Concurrency & Multithreading: ARC, GCD

Michael Lin

Initialization
1. Initializers in Value Type
2. Initializers in Reference Type
  1. Designated and Convenience Initializers
  2. Two-Phase Initialization
Automatic Reference Counting
1. Reference Cycle
2. Strong and Weak References
Grand Central Dispatch

Initialization

Initialization is the process of preparing an instance of a class, struct, or enum for use. This is the reason why we can’t access self inside the closures for initializing our UI components - because the closure is called during phase 1 of the initialization (more on this later), the instance self is simply not ready yet.

var nameLabel: UILabel = {
    let label = UILabel()

    self.addSubview(label) // Error

    return label
}()

In this section, we will dive into some details about initialization in Swift.

Initializers in Value Type

First, we will look at initializers in struct. They are usually simpler due to the lack of inheritance. Suppose we have a struct named Course

struct Course {
    var name: String

    init(name: String) {
        self.name = name
    }
}

The initializer, marked with init, takes a name from the caller and use that as the value of its property.

Then, to construct an new instance using the initializer

let course = Course(
    name: "Introduction to Mathematic Maturity",
)

This brings us the first rule of initialization: an initializer must initialize all of its stored properties.

That is unless the property has a default value or is optional. For example, the following code is also valid.

struct Course {
    var name: String
    var code: String = "CS 70"
    var professor: String?

    init(name: String) {
        self.name = name
    }
}

Initializers in Reference Type

Initialization for reference type (a.k.a class), however, is much more complex. The obvious issue is, with the addition of class inheritance, we may no longer have a single initializer that initializes every property of that class, as some of them might be defined in the superclass. In that case, the superclass should be in charge of initializing those properties. This is known as initializer delegation.

To achieve this while maintaining customizability, Swift introduces two types of initializers for class type: designated initializers and convenience initializers.

Designated and Convenience Initializers

Designated initializers are the main initializers for the class. It has two responsibilities:

Initialize all properties introduced by the current class, and
delegate the rest of the initialization to a superclass designated initializer

This ensures that all the properties get their starting value after calling the initializer.

Convenience initializers, on the other hand, are secondary, supporting initializers for a class. A convenience initializer must eventually call a designated initializer from the same class. They provide further customization when initializing the class.

Conceptually, here is an example of a initialization chain in terms of designated and convenience initializers. Initializers Chain

To put this together in code, here we have a class Person, and a subclass Student which inherit from Person.

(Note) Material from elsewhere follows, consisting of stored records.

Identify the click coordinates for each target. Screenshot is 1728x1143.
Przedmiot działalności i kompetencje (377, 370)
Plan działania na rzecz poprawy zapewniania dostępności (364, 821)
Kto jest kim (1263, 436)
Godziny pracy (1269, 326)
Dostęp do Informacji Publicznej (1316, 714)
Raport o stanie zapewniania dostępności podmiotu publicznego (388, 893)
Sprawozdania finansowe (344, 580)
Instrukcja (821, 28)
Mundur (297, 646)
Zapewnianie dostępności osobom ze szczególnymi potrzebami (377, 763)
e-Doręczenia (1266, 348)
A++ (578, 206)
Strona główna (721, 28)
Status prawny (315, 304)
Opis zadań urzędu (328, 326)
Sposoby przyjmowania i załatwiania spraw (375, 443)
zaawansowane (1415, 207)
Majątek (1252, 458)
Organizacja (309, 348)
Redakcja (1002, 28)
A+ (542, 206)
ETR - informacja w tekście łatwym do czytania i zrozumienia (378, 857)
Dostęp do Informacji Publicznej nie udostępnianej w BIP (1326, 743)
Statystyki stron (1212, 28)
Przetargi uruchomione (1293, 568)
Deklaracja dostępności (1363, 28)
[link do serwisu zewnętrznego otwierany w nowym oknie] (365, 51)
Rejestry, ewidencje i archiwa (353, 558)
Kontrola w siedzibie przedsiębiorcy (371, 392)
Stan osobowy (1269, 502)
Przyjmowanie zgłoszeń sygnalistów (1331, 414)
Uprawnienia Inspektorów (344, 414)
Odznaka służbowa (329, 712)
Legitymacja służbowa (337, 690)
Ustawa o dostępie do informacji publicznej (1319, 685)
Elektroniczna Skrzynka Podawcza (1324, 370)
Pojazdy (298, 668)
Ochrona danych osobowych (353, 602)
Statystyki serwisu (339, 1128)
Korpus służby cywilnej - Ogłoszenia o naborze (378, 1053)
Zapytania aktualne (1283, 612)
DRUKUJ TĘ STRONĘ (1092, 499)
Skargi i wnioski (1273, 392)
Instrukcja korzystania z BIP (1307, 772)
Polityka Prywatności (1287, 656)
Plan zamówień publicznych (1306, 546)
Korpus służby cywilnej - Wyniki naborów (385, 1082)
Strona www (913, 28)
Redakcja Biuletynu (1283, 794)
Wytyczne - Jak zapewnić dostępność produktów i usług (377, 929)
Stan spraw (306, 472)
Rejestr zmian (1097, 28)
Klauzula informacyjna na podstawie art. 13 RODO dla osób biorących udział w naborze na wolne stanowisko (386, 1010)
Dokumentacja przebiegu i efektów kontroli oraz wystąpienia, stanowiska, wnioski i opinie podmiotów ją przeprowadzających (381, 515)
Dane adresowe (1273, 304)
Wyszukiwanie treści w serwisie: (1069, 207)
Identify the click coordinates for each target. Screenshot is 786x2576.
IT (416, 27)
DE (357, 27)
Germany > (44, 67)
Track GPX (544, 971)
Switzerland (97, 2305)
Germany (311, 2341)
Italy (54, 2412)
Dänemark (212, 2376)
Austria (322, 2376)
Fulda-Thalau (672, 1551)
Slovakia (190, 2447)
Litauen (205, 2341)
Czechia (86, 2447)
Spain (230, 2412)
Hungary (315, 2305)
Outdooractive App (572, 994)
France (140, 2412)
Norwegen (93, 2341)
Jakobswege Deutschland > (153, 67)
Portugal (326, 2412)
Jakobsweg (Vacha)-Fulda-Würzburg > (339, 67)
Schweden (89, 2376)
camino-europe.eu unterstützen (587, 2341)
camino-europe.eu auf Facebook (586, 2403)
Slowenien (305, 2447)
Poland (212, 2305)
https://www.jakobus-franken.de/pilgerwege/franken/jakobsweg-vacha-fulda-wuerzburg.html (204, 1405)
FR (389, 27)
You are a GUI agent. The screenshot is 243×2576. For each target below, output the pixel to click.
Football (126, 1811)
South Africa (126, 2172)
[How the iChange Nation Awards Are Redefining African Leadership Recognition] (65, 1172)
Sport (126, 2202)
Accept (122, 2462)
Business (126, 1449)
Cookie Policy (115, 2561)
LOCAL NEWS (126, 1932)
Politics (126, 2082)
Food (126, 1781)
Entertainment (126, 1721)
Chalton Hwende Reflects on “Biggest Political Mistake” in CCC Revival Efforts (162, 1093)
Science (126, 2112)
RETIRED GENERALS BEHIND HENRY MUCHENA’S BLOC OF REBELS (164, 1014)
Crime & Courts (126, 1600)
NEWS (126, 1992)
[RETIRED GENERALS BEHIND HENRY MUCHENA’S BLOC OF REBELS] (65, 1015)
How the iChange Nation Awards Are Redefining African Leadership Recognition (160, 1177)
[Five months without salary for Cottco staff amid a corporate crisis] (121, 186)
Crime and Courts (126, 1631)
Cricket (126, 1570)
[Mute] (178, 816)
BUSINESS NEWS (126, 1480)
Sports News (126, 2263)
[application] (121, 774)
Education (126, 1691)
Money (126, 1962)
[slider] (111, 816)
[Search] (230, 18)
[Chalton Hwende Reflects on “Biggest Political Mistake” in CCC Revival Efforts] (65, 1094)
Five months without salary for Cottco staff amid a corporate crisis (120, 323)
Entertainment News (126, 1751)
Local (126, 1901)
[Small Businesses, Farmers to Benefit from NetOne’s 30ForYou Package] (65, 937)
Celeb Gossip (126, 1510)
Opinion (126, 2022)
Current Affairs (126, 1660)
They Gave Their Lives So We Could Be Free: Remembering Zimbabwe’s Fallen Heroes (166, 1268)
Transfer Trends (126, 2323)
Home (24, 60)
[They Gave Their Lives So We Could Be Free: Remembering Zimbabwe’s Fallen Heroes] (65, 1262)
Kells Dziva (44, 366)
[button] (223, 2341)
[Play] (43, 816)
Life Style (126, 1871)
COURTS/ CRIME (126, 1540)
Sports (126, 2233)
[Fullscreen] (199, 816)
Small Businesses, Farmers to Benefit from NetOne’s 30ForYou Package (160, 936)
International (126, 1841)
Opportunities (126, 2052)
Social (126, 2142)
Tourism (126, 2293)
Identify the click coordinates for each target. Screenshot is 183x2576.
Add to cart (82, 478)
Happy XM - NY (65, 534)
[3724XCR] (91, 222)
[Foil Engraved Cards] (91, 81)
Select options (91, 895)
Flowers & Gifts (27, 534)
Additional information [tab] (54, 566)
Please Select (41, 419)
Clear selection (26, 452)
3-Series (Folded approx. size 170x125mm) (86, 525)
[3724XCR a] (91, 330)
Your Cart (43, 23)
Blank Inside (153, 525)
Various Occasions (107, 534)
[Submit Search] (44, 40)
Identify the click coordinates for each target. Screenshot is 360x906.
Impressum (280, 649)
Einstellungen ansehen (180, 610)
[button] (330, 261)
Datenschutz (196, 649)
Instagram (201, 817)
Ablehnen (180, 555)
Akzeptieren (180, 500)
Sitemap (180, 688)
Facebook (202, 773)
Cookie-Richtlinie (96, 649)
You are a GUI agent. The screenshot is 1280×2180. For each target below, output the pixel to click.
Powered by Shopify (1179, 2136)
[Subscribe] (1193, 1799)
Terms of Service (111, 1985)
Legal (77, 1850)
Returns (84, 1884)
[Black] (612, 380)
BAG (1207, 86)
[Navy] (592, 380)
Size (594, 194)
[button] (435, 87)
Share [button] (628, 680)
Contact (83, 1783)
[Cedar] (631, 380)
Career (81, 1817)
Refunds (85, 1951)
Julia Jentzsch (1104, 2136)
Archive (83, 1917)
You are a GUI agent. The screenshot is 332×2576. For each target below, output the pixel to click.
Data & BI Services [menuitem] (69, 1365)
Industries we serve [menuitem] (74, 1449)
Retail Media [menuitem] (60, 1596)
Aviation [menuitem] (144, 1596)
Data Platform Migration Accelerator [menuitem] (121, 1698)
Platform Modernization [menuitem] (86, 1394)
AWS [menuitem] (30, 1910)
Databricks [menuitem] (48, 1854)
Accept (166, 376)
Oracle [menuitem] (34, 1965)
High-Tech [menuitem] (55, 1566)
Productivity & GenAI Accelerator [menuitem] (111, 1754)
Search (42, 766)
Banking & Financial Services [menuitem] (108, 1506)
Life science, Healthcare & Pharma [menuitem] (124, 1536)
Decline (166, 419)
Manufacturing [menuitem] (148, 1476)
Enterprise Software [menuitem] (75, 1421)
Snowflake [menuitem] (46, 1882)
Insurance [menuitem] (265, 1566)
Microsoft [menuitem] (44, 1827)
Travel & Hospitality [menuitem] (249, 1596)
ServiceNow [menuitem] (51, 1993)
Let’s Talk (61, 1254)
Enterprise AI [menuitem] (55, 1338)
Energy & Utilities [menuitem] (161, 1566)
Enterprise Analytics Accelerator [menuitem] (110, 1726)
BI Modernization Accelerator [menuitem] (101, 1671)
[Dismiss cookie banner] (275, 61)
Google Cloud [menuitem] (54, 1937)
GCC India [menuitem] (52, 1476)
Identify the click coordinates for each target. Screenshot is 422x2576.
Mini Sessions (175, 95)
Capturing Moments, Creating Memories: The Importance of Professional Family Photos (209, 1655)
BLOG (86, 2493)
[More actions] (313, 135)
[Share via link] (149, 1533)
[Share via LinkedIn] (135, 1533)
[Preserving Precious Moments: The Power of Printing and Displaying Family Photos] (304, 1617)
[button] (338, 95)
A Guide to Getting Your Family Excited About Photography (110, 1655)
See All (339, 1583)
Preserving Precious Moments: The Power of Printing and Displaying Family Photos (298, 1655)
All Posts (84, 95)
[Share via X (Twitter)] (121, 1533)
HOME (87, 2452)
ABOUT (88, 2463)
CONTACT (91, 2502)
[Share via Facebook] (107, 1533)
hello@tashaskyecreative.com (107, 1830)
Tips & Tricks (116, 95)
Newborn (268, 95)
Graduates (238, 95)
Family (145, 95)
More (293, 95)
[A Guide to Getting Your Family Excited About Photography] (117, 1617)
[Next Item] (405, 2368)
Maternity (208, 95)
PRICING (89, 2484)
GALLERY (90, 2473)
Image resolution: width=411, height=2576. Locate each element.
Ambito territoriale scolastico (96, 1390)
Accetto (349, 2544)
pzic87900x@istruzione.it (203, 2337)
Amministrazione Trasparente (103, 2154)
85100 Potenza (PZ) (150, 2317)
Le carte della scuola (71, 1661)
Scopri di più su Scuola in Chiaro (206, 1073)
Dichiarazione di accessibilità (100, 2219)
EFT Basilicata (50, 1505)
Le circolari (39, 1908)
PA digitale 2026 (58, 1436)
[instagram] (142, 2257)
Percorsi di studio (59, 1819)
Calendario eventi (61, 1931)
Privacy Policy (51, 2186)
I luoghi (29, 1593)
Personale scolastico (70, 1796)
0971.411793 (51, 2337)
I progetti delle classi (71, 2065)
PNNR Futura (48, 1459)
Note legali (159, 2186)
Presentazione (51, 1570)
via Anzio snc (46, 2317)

The two initializers, marked only with init, are designated initializers.

class Person {
    var id: String
    var name: String

    init(id: String, name: String) {
        self.id = id
        self.name = name
    }
}

class Student: Person {
    /**
    *  1 - Freshman, 2 - Sophomore, 3 - Junior, 4 - Senior
    */
    var year: Int

    init(withID id: String, name: String, year: Int) {
        self.year = year
        super.init(id: id, name: name)
    }
}

Note that in the Student initializer we need to initialize self.year before calling its superclass initializer.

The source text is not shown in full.